[Records provided Boundary: Start]

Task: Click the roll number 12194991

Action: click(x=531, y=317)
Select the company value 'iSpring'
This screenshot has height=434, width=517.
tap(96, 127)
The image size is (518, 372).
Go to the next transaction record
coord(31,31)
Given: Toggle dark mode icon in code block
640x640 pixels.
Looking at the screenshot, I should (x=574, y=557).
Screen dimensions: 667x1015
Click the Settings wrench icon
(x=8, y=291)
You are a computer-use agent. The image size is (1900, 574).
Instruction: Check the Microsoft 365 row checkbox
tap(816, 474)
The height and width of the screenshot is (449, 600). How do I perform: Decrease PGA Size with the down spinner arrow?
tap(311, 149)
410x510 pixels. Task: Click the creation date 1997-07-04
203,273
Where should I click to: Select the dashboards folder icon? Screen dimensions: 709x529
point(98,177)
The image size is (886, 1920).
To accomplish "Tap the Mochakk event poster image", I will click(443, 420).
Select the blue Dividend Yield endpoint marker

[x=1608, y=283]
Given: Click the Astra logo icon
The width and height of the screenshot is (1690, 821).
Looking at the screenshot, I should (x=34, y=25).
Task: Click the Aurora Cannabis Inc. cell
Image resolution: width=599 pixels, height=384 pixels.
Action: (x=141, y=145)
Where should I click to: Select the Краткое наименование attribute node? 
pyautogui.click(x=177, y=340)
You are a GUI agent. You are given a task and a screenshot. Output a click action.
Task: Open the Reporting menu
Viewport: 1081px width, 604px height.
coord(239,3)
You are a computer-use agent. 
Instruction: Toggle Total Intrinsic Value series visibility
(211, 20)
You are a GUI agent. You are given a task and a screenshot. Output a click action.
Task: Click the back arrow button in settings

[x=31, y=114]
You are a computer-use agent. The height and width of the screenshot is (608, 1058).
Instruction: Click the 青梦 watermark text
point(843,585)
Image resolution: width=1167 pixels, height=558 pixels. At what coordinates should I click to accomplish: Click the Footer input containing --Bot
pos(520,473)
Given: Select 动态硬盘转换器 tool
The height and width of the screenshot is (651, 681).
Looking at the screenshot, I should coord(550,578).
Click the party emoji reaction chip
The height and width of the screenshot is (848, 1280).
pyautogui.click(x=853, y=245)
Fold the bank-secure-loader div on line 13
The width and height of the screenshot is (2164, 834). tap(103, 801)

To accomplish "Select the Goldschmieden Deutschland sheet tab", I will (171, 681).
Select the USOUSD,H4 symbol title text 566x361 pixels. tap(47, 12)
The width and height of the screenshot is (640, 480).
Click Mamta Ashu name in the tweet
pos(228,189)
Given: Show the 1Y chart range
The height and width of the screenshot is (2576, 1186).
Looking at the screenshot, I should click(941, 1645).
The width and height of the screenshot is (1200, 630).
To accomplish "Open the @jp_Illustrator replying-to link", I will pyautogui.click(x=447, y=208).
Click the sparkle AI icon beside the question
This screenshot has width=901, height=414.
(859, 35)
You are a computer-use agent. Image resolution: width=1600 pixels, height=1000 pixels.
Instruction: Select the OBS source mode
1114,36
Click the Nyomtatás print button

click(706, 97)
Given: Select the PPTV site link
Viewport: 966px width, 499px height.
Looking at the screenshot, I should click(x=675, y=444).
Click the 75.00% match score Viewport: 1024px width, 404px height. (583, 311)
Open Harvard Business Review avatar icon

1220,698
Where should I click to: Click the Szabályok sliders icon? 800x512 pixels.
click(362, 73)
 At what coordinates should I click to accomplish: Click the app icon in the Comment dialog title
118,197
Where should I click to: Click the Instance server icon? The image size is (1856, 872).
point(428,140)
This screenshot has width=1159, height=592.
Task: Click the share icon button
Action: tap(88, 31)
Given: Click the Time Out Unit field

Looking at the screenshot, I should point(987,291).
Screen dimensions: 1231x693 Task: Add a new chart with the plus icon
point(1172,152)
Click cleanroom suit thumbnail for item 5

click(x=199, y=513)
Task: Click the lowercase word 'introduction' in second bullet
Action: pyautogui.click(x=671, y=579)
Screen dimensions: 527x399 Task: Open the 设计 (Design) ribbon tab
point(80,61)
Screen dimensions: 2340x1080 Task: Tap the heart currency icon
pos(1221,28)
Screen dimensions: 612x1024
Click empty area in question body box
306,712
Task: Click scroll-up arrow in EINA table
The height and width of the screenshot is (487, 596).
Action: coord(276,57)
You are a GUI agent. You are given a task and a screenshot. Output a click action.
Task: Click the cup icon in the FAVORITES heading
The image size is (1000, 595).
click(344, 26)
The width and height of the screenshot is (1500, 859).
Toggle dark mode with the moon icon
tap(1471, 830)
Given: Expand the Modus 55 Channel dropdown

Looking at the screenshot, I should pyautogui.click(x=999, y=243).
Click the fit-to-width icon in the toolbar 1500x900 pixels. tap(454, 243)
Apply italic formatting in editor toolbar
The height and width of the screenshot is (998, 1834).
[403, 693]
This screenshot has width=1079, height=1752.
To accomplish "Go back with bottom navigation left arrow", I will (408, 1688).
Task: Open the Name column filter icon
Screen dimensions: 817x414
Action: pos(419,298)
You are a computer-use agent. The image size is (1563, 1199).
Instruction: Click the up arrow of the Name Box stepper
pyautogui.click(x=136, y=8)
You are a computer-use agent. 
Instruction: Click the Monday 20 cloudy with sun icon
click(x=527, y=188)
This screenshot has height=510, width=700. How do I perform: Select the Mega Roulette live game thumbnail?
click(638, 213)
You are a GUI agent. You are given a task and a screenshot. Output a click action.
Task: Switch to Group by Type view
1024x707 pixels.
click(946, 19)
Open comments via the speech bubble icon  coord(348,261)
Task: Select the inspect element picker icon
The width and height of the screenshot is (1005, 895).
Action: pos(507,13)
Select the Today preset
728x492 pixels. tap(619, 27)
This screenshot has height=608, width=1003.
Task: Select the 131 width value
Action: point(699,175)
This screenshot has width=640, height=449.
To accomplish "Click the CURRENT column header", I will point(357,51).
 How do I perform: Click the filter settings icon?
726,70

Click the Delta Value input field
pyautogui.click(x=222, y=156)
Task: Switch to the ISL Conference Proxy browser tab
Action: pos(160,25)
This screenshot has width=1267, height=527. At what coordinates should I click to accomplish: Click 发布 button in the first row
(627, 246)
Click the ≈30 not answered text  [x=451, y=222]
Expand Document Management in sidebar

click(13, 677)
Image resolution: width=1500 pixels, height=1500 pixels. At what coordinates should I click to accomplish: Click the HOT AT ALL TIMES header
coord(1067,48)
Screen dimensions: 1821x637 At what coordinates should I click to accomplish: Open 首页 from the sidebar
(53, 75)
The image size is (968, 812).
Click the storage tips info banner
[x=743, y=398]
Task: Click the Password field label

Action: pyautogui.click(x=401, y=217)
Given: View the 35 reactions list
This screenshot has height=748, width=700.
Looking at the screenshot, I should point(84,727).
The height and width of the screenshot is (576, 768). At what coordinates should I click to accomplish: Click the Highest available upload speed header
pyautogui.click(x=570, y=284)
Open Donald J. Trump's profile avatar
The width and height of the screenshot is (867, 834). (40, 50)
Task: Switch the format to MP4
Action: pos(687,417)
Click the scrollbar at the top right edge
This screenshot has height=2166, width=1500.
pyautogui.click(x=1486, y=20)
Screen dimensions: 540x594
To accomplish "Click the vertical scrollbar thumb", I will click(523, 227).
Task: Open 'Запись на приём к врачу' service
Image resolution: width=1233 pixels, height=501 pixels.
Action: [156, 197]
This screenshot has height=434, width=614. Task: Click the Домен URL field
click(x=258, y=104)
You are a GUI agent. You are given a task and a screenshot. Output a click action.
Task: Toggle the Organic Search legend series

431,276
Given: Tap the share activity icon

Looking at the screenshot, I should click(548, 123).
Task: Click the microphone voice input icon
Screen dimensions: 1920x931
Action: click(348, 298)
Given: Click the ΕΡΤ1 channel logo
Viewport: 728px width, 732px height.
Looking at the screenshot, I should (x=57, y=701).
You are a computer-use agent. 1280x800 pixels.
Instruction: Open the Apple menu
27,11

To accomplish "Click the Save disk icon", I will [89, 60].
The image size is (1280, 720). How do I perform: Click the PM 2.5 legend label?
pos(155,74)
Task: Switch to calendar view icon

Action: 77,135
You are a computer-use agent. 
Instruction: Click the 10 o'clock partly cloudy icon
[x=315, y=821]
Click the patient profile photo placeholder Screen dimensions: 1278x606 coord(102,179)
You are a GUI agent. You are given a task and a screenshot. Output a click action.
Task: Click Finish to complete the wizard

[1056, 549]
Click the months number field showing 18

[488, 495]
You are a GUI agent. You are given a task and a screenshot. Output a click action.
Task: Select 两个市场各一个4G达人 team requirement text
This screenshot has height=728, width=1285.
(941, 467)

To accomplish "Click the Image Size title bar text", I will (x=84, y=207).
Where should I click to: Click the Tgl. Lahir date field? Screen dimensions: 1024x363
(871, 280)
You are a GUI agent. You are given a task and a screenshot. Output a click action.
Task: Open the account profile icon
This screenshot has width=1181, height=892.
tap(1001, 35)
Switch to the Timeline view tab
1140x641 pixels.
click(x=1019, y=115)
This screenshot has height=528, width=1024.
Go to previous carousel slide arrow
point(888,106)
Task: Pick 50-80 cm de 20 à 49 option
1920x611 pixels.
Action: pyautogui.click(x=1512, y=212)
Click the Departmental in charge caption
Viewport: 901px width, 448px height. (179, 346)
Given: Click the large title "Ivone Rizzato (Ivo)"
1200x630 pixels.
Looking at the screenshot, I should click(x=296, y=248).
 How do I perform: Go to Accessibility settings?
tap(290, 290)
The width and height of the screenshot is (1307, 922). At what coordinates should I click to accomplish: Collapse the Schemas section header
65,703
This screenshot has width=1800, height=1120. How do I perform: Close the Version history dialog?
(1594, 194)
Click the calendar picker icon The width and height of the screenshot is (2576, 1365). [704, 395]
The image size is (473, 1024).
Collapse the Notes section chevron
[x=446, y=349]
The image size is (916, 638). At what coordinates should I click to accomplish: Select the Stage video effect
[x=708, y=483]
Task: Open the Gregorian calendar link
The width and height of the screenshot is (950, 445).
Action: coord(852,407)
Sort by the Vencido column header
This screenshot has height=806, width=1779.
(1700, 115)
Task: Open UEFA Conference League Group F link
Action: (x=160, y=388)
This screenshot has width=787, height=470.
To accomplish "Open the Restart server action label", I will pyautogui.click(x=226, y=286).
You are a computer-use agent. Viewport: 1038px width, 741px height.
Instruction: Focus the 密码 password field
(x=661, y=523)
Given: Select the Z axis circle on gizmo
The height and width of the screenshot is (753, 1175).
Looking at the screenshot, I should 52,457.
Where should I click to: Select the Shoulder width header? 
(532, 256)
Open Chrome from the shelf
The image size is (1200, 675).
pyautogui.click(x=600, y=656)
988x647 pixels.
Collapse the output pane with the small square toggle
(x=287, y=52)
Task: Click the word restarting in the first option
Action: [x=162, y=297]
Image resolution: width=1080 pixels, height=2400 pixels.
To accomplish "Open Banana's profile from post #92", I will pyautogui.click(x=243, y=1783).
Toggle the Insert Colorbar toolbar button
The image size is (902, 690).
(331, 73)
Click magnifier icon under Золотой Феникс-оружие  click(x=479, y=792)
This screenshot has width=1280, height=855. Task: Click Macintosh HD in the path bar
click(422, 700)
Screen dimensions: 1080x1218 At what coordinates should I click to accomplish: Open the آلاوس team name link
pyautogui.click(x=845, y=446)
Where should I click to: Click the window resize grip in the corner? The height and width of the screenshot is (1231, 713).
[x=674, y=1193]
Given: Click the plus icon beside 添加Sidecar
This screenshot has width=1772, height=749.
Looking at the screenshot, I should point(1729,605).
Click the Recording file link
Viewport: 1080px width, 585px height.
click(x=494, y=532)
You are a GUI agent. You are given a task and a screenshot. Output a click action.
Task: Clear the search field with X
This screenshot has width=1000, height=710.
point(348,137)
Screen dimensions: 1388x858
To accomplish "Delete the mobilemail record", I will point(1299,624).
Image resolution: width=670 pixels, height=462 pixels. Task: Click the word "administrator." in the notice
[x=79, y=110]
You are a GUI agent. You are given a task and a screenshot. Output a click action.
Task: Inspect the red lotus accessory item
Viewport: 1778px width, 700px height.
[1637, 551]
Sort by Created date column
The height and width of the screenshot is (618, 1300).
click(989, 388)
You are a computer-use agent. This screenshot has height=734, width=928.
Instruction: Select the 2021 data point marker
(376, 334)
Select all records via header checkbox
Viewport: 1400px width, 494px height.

[Records provided Boundary: End]

Directions for this task: Tally up the lines holding the string "picker" in this listing, and report the total alone.

Written answer: 2